=== Input material ===
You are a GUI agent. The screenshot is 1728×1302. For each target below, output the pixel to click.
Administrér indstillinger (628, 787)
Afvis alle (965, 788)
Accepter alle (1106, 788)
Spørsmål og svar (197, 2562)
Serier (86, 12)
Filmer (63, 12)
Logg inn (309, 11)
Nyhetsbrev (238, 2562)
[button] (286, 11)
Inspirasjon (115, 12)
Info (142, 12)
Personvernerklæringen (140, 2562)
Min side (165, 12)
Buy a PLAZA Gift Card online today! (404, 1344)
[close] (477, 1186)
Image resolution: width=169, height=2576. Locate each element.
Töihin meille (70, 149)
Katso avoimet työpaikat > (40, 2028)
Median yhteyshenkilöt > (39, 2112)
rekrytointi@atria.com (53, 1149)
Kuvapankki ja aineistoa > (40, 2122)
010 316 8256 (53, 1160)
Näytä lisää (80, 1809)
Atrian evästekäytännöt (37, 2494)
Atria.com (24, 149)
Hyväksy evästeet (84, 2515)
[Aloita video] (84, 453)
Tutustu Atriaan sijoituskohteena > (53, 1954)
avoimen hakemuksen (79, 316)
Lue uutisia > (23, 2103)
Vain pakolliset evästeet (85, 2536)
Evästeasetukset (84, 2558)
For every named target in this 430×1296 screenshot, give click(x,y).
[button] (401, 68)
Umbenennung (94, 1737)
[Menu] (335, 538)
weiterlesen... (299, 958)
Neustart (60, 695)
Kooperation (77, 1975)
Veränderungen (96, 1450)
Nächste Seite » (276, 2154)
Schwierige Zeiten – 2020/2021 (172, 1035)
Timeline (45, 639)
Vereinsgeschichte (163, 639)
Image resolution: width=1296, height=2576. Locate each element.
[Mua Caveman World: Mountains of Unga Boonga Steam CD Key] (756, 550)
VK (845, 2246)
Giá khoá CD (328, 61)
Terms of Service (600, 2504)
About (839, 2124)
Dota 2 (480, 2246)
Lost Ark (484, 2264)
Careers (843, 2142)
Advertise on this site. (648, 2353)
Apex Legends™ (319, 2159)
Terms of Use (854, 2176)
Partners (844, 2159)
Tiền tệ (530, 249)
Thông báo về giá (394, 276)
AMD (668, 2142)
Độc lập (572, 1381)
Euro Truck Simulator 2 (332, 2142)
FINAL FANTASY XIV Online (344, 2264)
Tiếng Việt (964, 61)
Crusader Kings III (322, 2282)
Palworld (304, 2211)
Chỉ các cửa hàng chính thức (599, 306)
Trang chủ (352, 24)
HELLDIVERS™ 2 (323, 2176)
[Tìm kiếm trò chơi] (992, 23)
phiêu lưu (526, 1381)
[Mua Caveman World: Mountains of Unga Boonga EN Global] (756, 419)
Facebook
===
Return each line above where the word "click" shows up.

You are a GUI agent. The screenshot is 1728×1302. For each target below, output the pixel to click.
For every named target in this 430×1296 screenshot, give click(x,y).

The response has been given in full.